A Melbourne man has decided to eat nothing but potatoes for an entire year to help with his food addiction and weight loss difficulties.
"The last couple of years I've not been anywhere near as fit and active as I would like to be," Taylor said on day one of the challenge.
"Today I weighed myself and I'm the heaviest I've ever been, so I'm not happy about that. So that's one of the reasons why [I've started this challenge].
"I have trouble controlling my food intake and I think of myself as a bit of a food addict. When you've got an addiction like a drug addiction or an alcohol addiction, the best thing you can do is stop taking drugs or stop drinking alcohol.
"You've got to eat. So I thought, what else can I do? Perhaps I can choose just one kind of food and stick with that?"
And that's exactly what Taylor has done, deciding that he will only eat potatoes with some herbs and spices for an entire year.
While potatoes are packed with a variety of vitamins, minerals and fibre, we wondered whether it's possible to survive on potatoes alone and what that can actually do to your health.
According to Sydney-based nutritionist Dr. Bill Sukala, potatoes are a healthy food choice as part of a well-balanced diet. But alone they don't provide all the vital nutrients we need for optimum health.
"Eating a diet with very little variety can increase the risk of nutritional inadequacy," Dr. Sukala says.
"For example, potatoes are very low in calcium and you'd have to eat approximately 50 potatoes per day to get your daily intake of calcium," adding that that would be near impossible for most people.

**PROVIDED DATA**
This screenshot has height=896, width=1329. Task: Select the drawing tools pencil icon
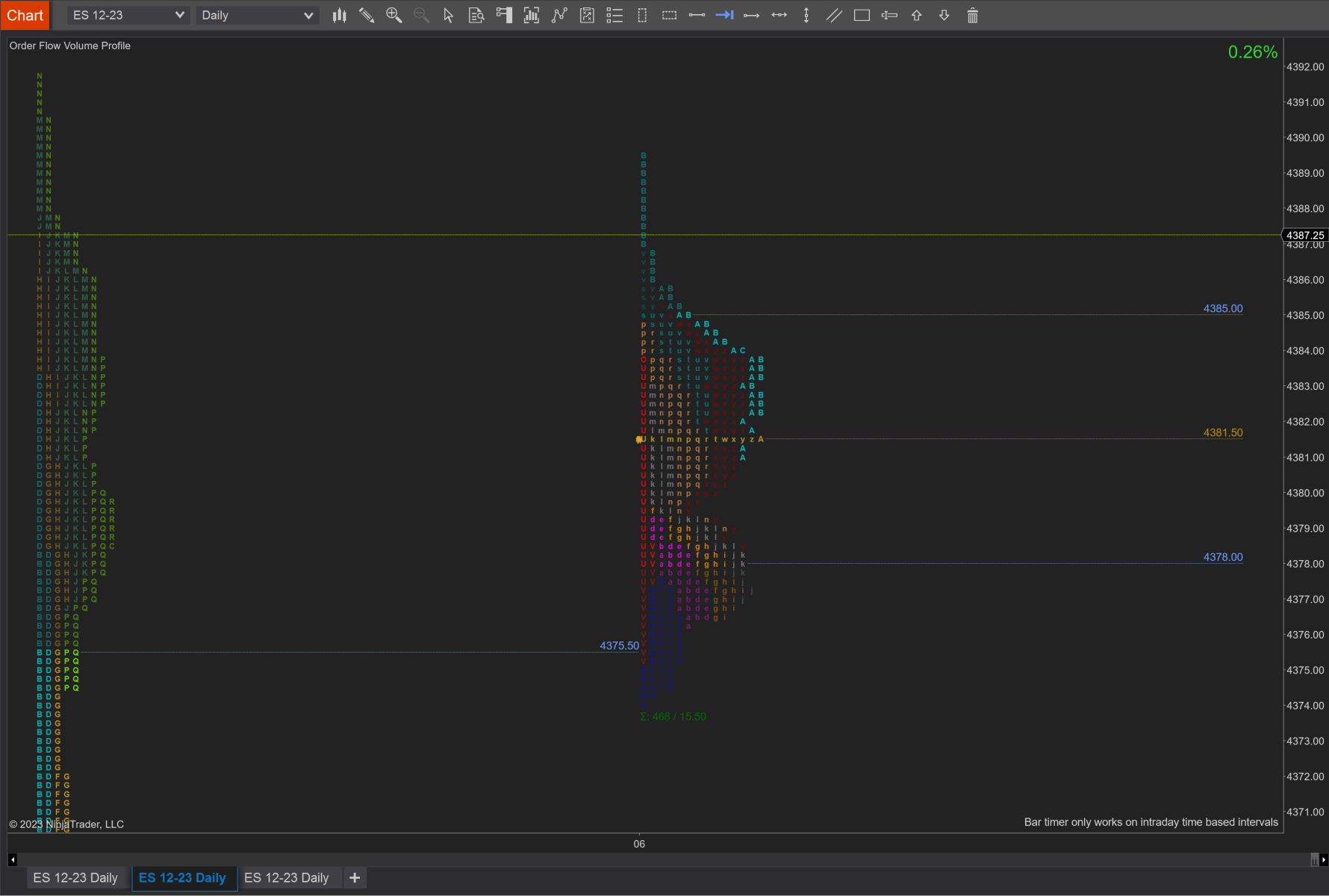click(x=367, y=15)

**TASK LIST**
a) Change the potato diet article starting with "While potatoes are" and going on through "for most people." so that "rice" appears in place of "potatoes".
b) Write the next part of the potato diet article, picking up after its final sentence.

**ANSWERS TO THE EXERCISE**
a)
While rice are packed with a variety of vitamins, minerals and fibre, we wondered whether it's possible to survive on rice alone and what that can actually do to your health.
According to Sydney-based nutritionist Dr. Bill Sukala, rice are a healthy food choice as part of a well-balanced diet. But alone they don't provide all the vital nutrients we need for optimum health.
"Eating a diet with very little variety can increase the risk of nutritional inadequacy," Dr. Sukala says.
"For example, rice are very low in calcium and you'd have to eat approximately 50 rice per day to get your daily intake of calcium," adding that that would be near impossible for most people.

b)
Each year Australians spend up to $1 million each day on unsuccessful fad diets. According to research, this behaviour can cause a cycle of weight loss and weight gain that can lead to heart disease and other health risks.
Taylor says that this is the healthiest option for him to work towards making better lifestyle choices.
"I've done lots of research into potatoes; lots of people in the past have lived basically on nothing but potatoes," he says.
"There's also been a couple of studies of people that have lived long-term on pretty much only potatoes, so I thought that was a good choice."
Dr. Sukala says that eating a variety of foods would be much more beneficial for long-term health and wellness.
"I recommend people eat a diet with a wide variety of fruits, vegetables, lean meats and unrefined carbohydrate sources like brown rice and quinoa," Dr. Sukala says.
"This will maximise nutrient density and offer up the best nutrition for long-term and sustainable health."